> **What needs to be done**: Return each line of the records below that contains the word "Pending".

**********

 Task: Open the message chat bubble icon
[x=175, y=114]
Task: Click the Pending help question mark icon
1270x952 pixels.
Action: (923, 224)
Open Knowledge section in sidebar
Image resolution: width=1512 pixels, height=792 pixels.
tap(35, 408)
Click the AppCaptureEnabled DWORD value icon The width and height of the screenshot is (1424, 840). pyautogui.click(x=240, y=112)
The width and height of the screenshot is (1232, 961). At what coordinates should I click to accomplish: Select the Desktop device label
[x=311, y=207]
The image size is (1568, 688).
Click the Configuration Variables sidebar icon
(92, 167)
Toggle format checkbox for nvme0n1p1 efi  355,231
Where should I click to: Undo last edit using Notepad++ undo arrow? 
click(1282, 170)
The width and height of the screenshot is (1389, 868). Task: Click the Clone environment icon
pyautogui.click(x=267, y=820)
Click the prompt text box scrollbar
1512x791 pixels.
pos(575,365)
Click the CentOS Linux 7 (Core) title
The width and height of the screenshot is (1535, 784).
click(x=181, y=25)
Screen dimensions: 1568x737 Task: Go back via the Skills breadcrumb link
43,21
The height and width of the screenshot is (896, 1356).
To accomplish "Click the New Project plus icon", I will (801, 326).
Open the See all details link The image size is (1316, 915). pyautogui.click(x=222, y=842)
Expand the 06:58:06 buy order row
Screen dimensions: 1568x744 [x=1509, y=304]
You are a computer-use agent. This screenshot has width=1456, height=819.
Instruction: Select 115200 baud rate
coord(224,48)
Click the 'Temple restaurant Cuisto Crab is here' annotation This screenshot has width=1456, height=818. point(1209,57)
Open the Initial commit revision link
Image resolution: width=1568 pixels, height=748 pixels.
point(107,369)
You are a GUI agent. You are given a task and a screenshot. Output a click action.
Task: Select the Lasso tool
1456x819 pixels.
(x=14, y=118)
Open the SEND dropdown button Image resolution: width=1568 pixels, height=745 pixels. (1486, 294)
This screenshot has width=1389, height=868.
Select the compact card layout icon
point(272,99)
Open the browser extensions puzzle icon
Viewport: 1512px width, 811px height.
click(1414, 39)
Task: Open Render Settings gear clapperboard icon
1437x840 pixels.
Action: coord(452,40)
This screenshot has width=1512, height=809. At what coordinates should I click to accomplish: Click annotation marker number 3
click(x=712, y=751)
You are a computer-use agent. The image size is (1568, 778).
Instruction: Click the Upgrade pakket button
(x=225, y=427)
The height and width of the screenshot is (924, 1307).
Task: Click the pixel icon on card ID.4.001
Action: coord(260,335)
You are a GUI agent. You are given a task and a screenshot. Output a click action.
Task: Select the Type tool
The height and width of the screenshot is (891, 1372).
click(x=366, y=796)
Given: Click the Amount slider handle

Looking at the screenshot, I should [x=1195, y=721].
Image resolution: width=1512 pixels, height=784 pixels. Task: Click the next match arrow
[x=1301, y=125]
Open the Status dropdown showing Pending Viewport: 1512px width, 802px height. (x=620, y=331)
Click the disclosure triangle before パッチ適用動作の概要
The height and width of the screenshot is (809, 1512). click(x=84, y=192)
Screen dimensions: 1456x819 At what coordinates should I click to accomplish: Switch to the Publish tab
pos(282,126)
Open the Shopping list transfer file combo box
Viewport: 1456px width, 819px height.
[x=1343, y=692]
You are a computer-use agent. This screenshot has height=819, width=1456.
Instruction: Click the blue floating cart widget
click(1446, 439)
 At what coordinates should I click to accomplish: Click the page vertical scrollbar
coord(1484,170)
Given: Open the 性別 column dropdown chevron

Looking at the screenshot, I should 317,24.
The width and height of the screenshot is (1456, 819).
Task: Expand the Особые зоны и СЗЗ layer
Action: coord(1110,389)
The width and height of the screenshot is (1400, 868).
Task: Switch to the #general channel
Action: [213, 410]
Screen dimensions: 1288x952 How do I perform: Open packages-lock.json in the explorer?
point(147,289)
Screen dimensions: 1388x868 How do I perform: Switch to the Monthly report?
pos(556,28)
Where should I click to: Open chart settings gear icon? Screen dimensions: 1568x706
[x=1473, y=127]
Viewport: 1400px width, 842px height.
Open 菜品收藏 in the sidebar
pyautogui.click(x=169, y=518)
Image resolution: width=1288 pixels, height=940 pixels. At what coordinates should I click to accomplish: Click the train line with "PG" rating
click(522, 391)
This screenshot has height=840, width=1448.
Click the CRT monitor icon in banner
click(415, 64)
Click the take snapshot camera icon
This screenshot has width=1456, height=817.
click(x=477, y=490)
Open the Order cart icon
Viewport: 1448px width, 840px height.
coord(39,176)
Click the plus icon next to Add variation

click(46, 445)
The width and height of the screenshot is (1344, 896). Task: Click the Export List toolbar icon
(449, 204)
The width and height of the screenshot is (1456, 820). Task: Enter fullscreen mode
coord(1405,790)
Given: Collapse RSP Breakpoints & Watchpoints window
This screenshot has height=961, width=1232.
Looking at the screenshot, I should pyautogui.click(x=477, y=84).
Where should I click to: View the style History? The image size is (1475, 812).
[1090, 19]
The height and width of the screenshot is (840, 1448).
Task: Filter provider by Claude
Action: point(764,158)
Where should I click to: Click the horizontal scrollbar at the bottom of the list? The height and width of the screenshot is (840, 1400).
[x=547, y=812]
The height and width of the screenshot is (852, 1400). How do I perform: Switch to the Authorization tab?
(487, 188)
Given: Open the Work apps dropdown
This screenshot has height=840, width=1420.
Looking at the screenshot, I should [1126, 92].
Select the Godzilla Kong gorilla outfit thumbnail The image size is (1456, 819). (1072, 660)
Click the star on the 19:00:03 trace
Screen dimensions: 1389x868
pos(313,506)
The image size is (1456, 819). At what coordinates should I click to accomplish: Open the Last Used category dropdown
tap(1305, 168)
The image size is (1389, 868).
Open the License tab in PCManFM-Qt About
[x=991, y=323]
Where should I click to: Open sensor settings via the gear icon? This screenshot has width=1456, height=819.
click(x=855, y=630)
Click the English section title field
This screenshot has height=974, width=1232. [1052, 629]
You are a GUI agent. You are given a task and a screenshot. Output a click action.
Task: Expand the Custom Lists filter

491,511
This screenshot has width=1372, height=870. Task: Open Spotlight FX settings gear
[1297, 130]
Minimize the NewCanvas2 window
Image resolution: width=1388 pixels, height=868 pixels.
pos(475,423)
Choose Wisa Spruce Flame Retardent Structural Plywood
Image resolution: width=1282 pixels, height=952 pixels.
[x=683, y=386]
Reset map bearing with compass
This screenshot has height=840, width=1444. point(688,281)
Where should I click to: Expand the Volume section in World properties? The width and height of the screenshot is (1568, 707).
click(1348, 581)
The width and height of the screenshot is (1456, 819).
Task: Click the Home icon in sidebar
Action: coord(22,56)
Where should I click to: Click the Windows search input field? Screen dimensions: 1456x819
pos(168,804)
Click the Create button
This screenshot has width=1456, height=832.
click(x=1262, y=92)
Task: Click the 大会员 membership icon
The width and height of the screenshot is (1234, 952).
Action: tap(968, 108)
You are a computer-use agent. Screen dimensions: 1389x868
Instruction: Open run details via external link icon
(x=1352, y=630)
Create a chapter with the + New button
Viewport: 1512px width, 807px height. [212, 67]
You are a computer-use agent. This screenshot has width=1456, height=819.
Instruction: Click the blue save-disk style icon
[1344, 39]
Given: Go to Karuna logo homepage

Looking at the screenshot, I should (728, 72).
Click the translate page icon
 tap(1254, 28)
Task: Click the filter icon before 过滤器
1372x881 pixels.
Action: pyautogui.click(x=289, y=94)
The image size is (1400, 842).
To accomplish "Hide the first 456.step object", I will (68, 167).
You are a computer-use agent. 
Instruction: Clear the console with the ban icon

**********

> **Response**:
Task: Click the Pending help question mark icon
Open the Status dropdown showing Pending Viewport: 1512px width, 802px height. (x=620, y=331)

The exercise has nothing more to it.